Un conte de Noêl : Le jeune homme aux douze femmes.

La femme au fouet, de Mathieu le Nain
La femme au fouet, attribué à  Mathieu le Nain 

"De l'Ecuyer qui vouloit avoir douze femmes"


  Une veille de Noël, temps où les grands tiennent leur cour plénière, il y avoit dans le palais d'un haut baron plusieurs feux allumés. Le plus fort dit aux autres :

"Laissez moi sortir, je veux aller brûler la mer, et il partit. Parvenu au rivage, il s'écria :

" Mer, défends-toi, je vais te brûler."

A ces paroles, il s'élança dans les flots, mais qu'arriva-t-il ? Dans l'instant il fut éteint.

   J'ai connu un jeune homme qui étoit le plus mauvais garnement que jamais on eût vu. Il battoit tout le monde, enfonçoit les portes des filles, déchiroit leurs cottes; enfin il n'y avoit personne qui ne s'en plaignît, et tous les jours c'étoit
quelque doléance nouvelle portée au père. Remontrances, menaces, châtiments, la prison même, le bonhomme employa tout pour le corriger : rien n'y fit. On prit le parti de l'envoyer à la guerre. Il courut maint pays, se trouva à maintes batailles, il eut beaucoup de misère et de peine, voyagea sur mer, mais il revint sans être changé. Sa tête, après

toutes ces épreuves, se trouva encore aussi verte et son caractère tout aussi bouillant et aussi impétueux qu'auparavant.
Le père désolé ne savoit plus qu'imaginer. Il consulta ses amis.

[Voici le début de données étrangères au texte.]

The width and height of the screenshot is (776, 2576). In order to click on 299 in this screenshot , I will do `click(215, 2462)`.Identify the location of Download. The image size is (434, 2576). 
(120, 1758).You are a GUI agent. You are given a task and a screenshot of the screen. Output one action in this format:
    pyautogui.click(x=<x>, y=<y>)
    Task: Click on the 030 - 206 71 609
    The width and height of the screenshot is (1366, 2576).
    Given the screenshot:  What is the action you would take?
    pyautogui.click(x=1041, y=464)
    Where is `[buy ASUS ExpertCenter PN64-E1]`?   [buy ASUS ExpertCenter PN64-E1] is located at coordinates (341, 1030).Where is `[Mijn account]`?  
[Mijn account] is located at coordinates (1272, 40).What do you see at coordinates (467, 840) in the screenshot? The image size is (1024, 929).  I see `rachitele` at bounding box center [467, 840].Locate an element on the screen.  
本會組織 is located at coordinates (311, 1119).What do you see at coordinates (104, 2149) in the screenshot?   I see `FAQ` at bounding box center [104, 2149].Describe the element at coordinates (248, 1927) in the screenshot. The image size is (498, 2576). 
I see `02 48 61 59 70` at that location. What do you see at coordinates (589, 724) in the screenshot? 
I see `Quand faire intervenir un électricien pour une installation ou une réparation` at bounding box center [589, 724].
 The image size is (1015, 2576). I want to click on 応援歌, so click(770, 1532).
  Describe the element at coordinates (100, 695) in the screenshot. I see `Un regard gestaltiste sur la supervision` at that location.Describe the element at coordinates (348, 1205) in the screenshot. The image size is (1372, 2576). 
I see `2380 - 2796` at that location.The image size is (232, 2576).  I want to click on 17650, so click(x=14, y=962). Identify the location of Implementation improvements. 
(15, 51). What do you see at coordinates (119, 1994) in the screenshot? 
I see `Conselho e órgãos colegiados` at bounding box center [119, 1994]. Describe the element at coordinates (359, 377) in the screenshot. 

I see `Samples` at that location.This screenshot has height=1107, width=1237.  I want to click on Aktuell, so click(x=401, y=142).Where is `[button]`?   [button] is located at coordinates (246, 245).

" Mariez-le, lui dit quelqu'un, et je vous garantis qu'avant un an nous le verrons si maté que vous serez tranquille sur son compte."

Le vieillard résolut de mettre le remède en usage, et il prévint son fils du dessein où il étoit de lui donner une femme.

" Je le veux bien, répondit le garnement, mais à condition qu'avec celle-là vous m'en donniez onze autres, autrement je vous déclare que je n'en veux aucune ! "
En vain le père répond à ses fanfaronnades par des raisons qu'on peut imaginer; le fils persiste dans sa demande, et se prétend même fort modeste de n'exiger que douze femmes, cependant, sur les représentations de la famille , qui l'engage à essayer l'une, et sur la promesse qu'on lui fait d'augmenter le nombre s'il trouve dans la suite avoir sujet de se plaindre, il se marie.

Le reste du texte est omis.